Potrzebuję nakrętki plastikowe...

  
Sortuj wg daty:
rosnąco malejąco
Jest sprawa
Potrzebne są nakrętki - wszelkiej maści (z kartoników od mleka, od napojów, oleju silnikowego...itd) - nakrętki MUSZĄ być plastikowe - potrzebuję tego "niewiele" a dokładnie to 3tony
Tyle jest potrzebne aby zafundować pewnemu dziecku rehabilitację - firma recyklingowa zafunduje mu leczenie gdy ten dostarczy im tyle właśnie nakrętek - 3tony

Jeśli jest to możliwe proszę o zbieranie i jak się zbierze "kupka" wówczas zamówię do Was kuriera po odbiór paczki (trzebaby to wrzucić w jakiś karton).. czyli NIC WAS TO NIE KOSZTUJE!!

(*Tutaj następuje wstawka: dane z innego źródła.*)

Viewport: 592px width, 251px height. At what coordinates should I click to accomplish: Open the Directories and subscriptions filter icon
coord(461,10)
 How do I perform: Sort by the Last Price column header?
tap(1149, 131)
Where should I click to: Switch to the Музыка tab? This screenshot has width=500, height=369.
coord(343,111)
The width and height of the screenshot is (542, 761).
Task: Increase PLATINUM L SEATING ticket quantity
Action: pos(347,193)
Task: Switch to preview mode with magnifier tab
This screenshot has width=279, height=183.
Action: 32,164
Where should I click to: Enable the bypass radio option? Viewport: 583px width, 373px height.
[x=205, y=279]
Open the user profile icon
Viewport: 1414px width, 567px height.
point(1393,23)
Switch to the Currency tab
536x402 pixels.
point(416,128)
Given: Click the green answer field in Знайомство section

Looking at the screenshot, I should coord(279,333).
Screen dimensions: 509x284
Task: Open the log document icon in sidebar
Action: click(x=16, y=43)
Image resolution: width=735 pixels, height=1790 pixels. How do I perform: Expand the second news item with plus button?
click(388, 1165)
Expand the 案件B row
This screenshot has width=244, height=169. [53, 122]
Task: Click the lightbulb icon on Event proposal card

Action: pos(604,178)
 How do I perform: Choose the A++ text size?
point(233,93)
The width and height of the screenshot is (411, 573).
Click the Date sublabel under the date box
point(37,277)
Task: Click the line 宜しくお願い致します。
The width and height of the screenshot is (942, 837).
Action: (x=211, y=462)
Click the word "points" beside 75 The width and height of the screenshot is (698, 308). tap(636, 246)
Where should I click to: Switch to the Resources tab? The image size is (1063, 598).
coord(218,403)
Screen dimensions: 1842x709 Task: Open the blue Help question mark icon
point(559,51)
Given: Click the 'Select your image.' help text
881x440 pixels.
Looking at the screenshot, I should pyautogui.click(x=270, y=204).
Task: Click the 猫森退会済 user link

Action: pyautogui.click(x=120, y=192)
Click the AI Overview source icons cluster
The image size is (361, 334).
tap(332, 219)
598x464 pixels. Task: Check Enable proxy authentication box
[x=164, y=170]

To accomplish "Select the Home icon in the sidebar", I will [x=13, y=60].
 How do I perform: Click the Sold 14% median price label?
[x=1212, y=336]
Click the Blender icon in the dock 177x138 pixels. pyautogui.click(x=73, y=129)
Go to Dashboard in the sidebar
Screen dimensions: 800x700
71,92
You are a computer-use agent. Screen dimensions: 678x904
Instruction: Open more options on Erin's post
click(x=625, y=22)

Akcję wspiera również BZ-WBK...

Pozdrawiam i zachęcam do zbierania - jutro postaram się wrzucić dokładne info na ten temat.
  
 
Forest może nie uzbieram tony , ale wchodzę w to tym bardziej, że mamy do siebie "rzut beretem" .

  
 
Drodzy koledzy
ta akcja juz trwa kilka lat.
Na terenie całego kraju są punkty, gdzie oddaje się nakrętki i są one dalej przekazywane na takie szlachetne sprawy.
Zapraszam do udziału, gdyż nikogo z nas to nic nie kosztuje a pomóc można.
Ja już biorę w tym udział ok. 2 lat
  
 
dokladnie jest tak jak pisze Maolat my tez zbieramy i przekazujemy szwagrowi ktory mi o tym powiedzial
  
 
a ja spotkałem się z tym dopiero teraz
tak czy siak - nakrętki zbieram
  
 
Nakrętki zbieramy dla Sebastiana - KLIK
Nakrętki mogę obierać od Was i dostarczać do znajomej, która je kumuluje u siebie i potem przekazuje mamie Sebastiana.
Pieniądze nie są przekazywane w formie gotówkowej, za wszystko muszą być wystawiane faktury proforma i sponsorzy je po prostu opłacają.
Można również wpłacać pieniądze na konto podane na stronie Fundacji Dzieciom "Zdążyć z pomocą".

Pozdrowionka
  
 
We Wrocku większość szkół podstawowych i gimnazjalnych zbiera te nakrętki już od dawna.
Poprzednio zbierali "uchwyty - kartoniki" te od herbaty Liptona.
Zresztą czego by nie zbierali to nas nic to nie kosztuje a cel szczytny.
  
 
też zbieram! mówiono mi, że ta akcja ma za cel nie wyrzucanie zakręconych butelek do kosza, chodzi o objętość, czyli generalnie ekologia - ekonomia. Kupno wózków, czy innego sprzętu lub forsa na operację podobno jest tylko pretekstem. O co by nie chodziło, jeśli tylko mogę pomóc robię to...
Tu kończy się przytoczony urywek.